Deficiency in Emergency Preparedness Plan at Westgate Hills
Penalty
Summary
Westgate Hills Rehabilitation and Nursing Center was found to have deficiencies in their Emergency Preparedness Plan during a revisit survey. The facility failed to include policies and procedures addressing the patient population, specifically persons at-risk, in their emergency preparedness documentation. This deficiency was identified during a document review on November 20, 2024, and confirmed during an exit interview with the Administrator and the Maintenance Director. A subsequent onsite revisit conducted on January 8, 2025, revealed that the facility still had not addressed the missing documentation in their Emergency Preparedness Plan. The plan continued to lack policies and procedures for persons at-risk, affecting the entire facility. This was again confirmed during an exit interview with the Administrator and the Regional Maintenance Director.
Plan Of Correction
Plan of Correction for TAG E0007: Emergency Preparedness Plan - Patient Population and Continuity of Operations 1. Deficiency: Based on document review and interview, the facility failed to ensure policies and procedures were in place addressing patient population, including but not limited to persons at-risk; the type of services the facility has the ability to provide in an emergency; and continuity of operations, including delegation of authority and succession plans, affecting the entire facility. Document review on November 20, 2024, at 8:00 a.m., revealed the Facility's Emergency Preparedness Plan did not include policies and procedures addressing persons at-risk. Exit interview with the Administrator and the Maintenance Director on November 20, 2024, at 11:00 a.m., confirmed the missing documentation.
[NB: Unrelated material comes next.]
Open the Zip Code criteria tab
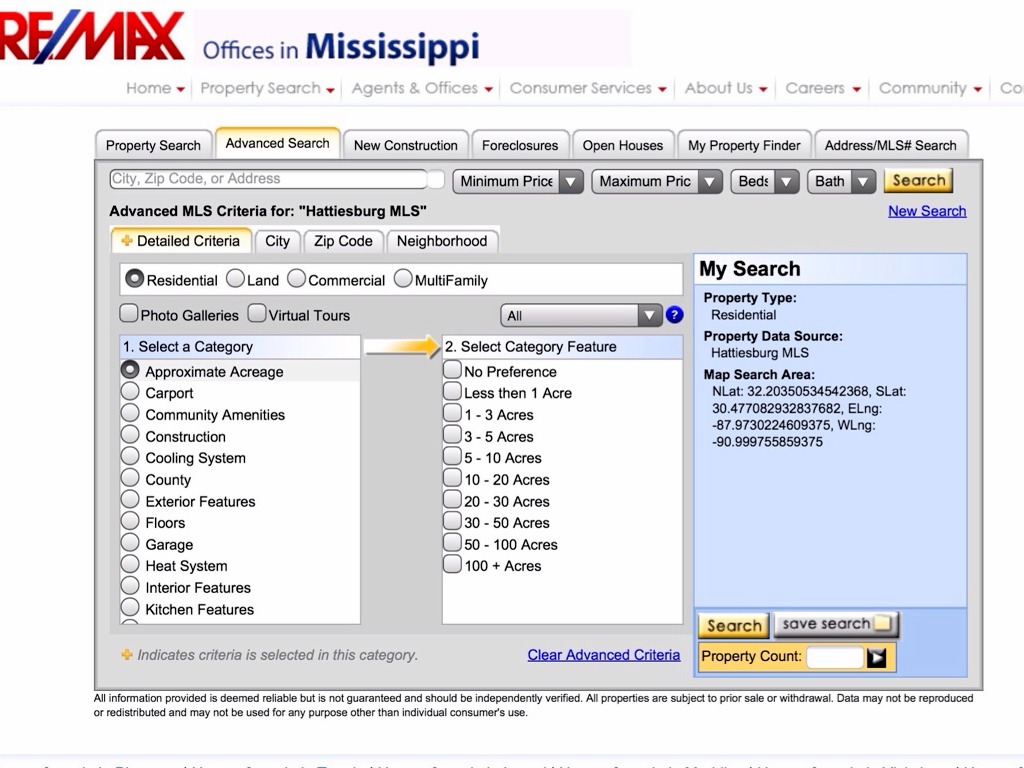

No current residents were directly affected by this deficiency; however, all residents have the potential to be affected in the event of an emergency where these provisions are required. 2. Corrective Action: The facility will update its Emergency Preparedness Plan to include: - Policies and procedures addressing persons at-risk within the patient population. - A clear description of the types of services the facility is able to provide in the event of an emergency. - Continuity of operations, including delegation of authority and succession plans for key personnel to ensure continued operation during an emergency. 3. Monitoring: The Emergency Preparedness Plan will be reviewed annually to ensure it includes all necessary policies and procedures for the patient population, including those at risk, and for continuity of operations. Any updates or changes will be presented to the Quality Assessment and Assurance Committee for review and approval. 4. Timeline: The Emergency Preparedness Plan will be updated by 01/28/25, with an annual review thereafter.